What if the passenger had a schedule to fulfill? We have long learned that,
as a rule, a written document speaks a uniform language; that spoken word
could be notoriously unreliable. If only to achieve stability in the relations
between passenger and air carrier, adherence to the ticket so issued is
desirable. Such is the case here. The lower courts refused to believe the
oral evidence intended to defeat the covenants in the ticket.

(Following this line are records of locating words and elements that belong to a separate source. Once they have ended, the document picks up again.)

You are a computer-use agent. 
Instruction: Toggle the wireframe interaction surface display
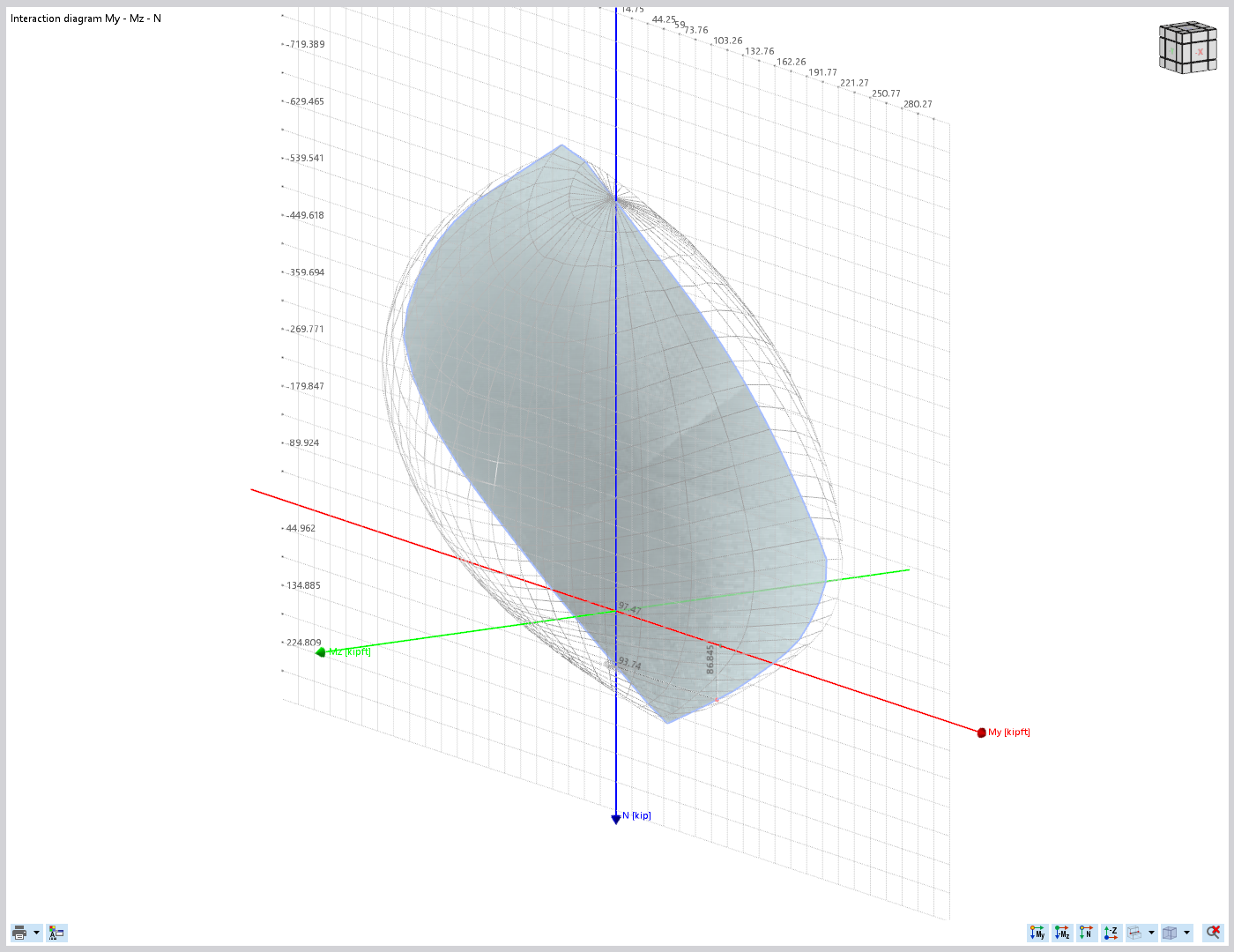pos(1134,933)
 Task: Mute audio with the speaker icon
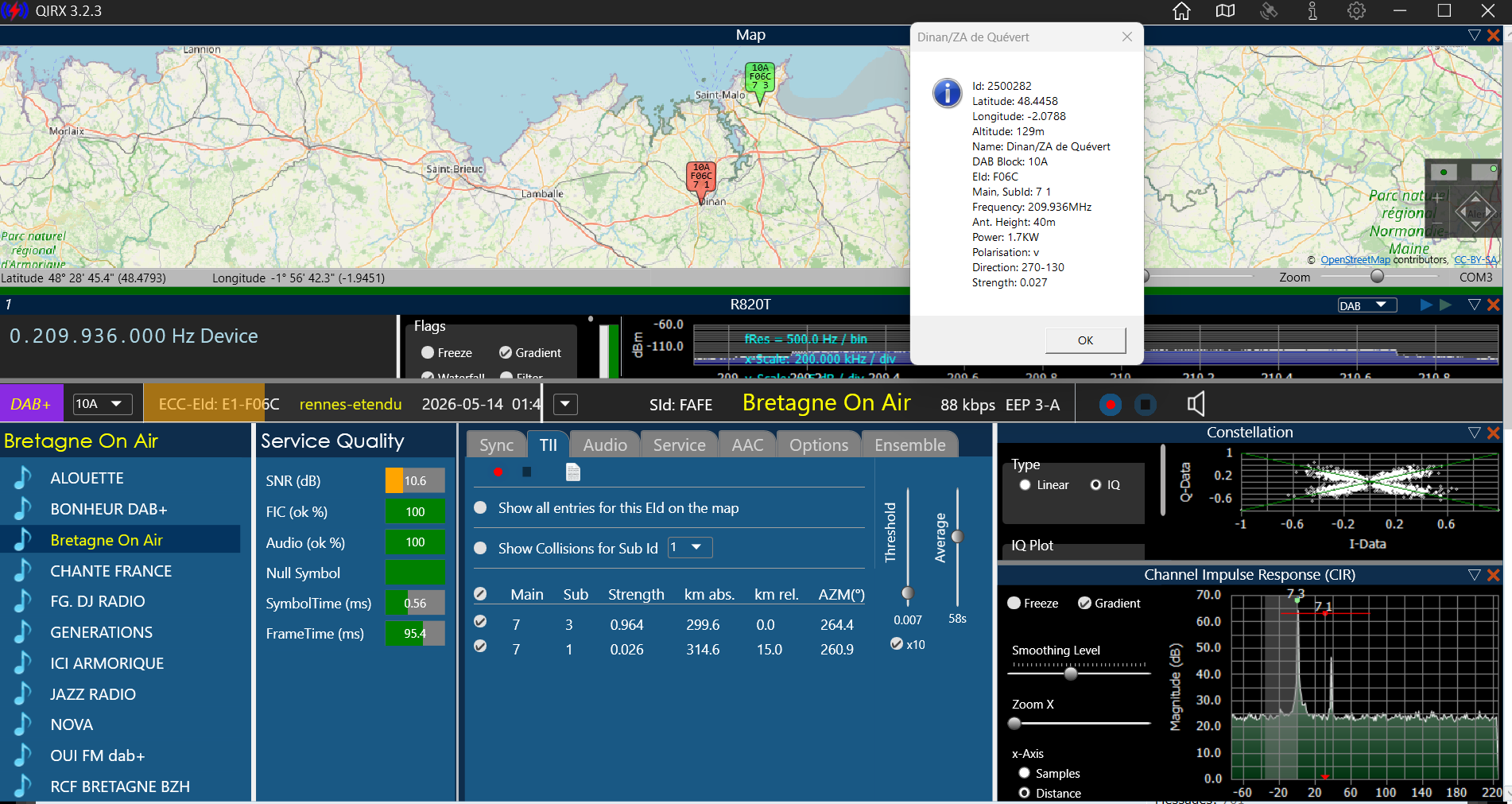pos(1196,404)
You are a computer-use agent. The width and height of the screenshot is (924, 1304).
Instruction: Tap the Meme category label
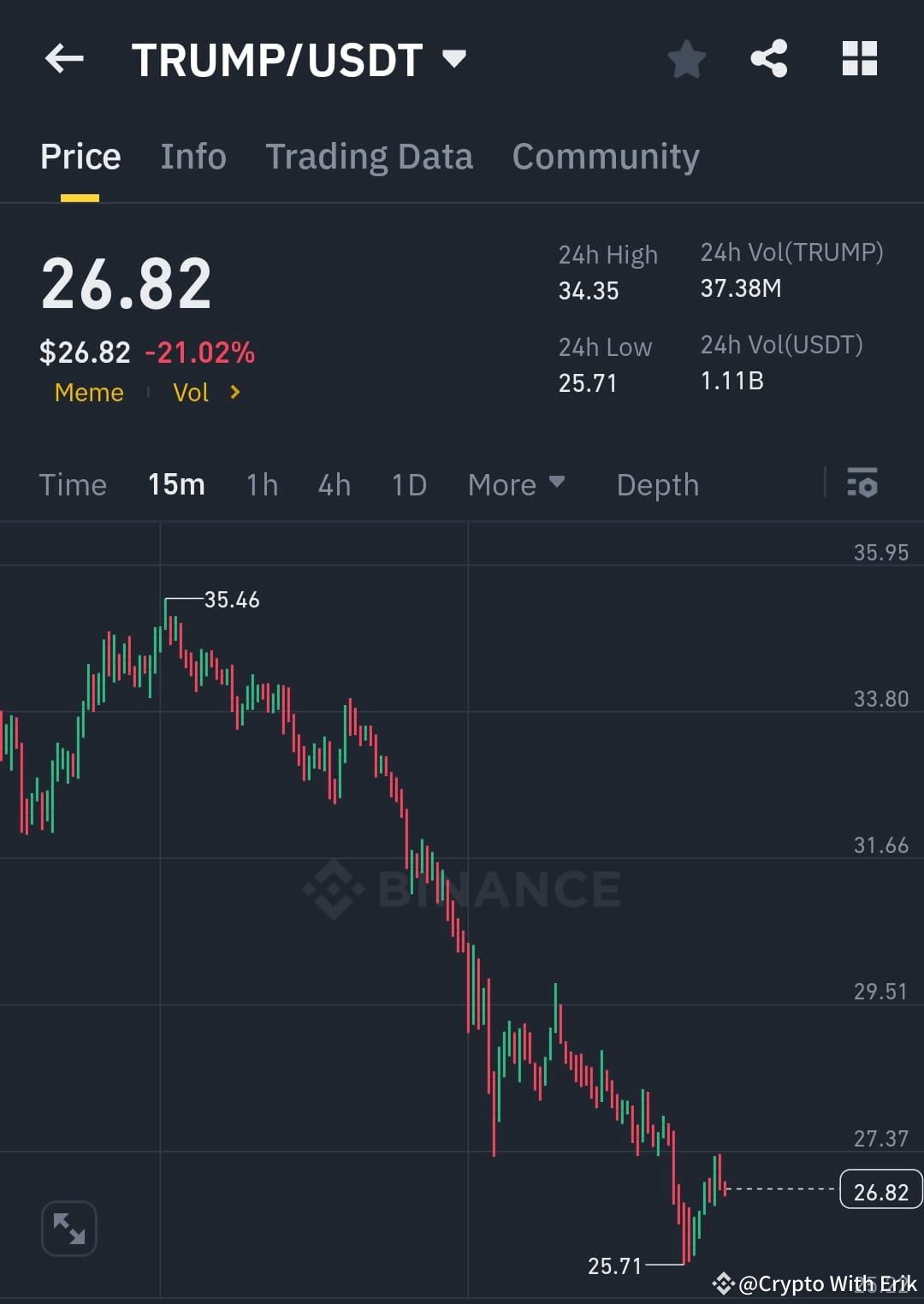point(88,392)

The foregoing are the considerations which point to the conclusion that
there are facts upon which the Court of Appeals predicated the finding that
respondent Carrascoso had a first class ticket and was entitled to a first
class seat at Bangkok, which is a stopover in the Saigon to Beirut leg of the
flight. 27 We perceive no "welter of distortions by the Court of Appeals of
petitioner's statement of its position", as charged by petitioner. 28 Nor do
we subscribe to petitioner's accusation that respondent Carrascoso
"surreptitiously took a first class seat to provoke an issue". 29 And this
because, as petitioner states, Carrascoso went to see the Manager at his
office in Bangkok "to confirm my seat and because from Saigon I was told
again to see the Manager". 30
Why, then, was he allowed to take a first class seat in the plane at Bangkok,
if he had no seat? Or, if another had a better right to the seat?
04.
4.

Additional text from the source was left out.